Los lamentos de los dolientes en ngäbe se alzaron por encima de la lluvia—parte oración, parte denuncia. Su lengua, a menudo ausente en las ceremonias oficiales, llenó las colinas. No solo enterraban a dos niñas; enterraban la ilusión de que el abandono es accidental.

Como dijo un maestro, de pie con el barro hasta los tobillos, “Todos somos hijos del mismo creador—pero no del mismo país.

La prueba de un país: quién protege el regreso a casa

El proceso de sanación requerirá más que condolencias. Significará tratar las tierras altas indígenas no como márgenes, sino como el centro moral del país. Construir puentes, sí, pero también construir confianza. Asegurar que las escuelas tengan pisos, los centros de salud tengan médicos y que las voces ngäbes no sean ruido de fondo en las reuniones de política pública.

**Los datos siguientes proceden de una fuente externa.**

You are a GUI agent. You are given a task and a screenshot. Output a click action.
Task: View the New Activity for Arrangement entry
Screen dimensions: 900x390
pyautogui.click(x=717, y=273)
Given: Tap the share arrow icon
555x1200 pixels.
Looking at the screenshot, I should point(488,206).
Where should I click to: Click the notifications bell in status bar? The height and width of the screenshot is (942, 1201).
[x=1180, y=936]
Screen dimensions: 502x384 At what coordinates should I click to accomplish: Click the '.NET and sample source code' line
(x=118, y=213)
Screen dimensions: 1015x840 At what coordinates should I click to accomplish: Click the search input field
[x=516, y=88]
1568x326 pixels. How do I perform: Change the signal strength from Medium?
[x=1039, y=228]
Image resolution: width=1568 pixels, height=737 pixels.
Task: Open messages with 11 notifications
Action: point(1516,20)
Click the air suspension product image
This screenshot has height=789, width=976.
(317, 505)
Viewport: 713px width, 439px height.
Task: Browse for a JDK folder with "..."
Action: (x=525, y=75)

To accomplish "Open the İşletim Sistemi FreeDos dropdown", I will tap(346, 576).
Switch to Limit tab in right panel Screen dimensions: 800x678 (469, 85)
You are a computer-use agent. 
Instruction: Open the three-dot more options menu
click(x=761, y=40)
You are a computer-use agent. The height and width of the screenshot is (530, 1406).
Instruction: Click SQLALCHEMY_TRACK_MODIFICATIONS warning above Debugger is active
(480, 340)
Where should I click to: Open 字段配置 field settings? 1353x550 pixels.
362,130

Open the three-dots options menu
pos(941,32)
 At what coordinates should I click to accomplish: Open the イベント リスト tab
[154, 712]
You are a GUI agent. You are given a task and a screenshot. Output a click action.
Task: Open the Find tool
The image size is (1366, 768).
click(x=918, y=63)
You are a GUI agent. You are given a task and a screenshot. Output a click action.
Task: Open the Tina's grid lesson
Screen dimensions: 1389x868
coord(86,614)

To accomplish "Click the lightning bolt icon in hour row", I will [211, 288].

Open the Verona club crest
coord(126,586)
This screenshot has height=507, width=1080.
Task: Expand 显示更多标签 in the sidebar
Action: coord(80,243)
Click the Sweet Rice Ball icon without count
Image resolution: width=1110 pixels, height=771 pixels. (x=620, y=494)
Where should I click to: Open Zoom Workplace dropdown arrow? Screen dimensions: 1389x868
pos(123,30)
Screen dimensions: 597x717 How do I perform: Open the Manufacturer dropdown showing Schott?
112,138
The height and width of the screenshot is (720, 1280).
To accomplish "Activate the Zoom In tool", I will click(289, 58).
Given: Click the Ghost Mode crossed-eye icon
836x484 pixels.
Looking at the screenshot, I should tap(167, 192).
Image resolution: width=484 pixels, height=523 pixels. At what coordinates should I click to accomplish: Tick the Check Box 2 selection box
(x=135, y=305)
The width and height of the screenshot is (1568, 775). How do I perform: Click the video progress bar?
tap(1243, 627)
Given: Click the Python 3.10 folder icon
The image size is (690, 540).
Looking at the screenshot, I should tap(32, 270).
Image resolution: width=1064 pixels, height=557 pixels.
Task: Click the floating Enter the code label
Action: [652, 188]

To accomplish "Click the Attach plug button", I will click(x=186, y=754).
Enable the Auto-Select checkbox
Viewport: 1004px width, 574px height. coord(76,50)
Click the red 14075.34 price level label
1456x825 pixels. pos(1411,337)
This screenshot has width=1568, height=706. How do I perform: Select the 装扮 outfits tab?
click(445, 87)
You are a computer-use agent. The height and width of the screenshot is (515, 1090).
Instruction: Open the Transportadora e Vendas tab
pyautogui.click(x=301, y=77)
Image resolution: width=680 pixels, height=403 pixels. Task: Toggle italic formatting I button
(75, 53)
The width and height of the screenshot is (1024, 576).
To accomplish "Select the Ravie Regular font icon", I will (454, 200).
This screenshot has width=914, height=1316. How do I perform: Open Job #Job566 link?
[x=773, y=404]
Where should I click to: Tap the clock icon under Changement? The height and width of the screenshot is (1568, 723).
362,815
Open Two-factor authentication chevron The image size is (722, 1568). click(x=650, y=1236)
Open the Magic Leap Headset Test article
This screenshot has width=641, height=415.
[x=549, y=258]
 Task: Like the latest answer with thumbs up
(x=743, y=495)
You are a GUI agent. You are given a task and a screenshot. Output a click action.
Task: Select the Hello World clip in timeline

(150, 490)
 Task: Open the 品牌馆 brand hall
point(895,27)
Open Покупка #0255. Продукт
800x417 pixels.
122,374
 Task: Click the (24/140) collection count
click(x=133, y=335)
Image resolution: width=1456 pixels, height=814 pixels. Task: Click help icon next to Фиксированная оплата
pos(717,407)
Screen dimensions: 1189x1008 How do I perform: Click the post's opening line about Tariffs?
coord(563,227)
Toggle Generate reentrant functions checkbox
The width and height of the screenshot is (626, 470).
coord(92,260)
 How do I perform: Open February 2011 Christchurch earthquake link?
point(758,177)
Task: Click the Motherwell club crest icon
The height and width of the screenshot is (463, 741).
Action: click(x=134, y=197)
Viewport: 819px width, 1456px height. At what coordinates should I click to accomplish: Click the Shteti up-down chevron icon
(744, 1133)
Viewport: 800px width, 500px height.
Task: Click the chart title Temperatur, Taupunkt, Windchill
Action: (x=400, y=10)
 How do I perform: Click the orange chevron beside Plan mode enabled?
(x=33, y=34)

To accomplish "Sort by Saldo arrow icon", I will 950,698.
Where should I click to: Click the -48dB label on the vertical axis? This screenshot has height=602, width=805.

La pregunta que persiste en Cascabel es simple: si el Estado no puede garantizar un camino seguro de casa a la escuela, ¿puede afirmar que protege a sus niños?

La lluvia ha cesado ahora. Las colinas vuelven a estar verdes, el arroyo es un hilo plateado. Bajo esa tierra descansan dos niñas que intentaron regresar a casa. Sus nombres—Melanie y Kimberlin—se han convertido en un atajo para una promesa que Panamá aún no ha cumplido.

La próxima tormenta llegará. La prueba es si el país seguirá enfrentándola con palas y discursos, o finalmente con caminos, puentes y la voluntad de llegar a los lugares donde sus niños caminan solos.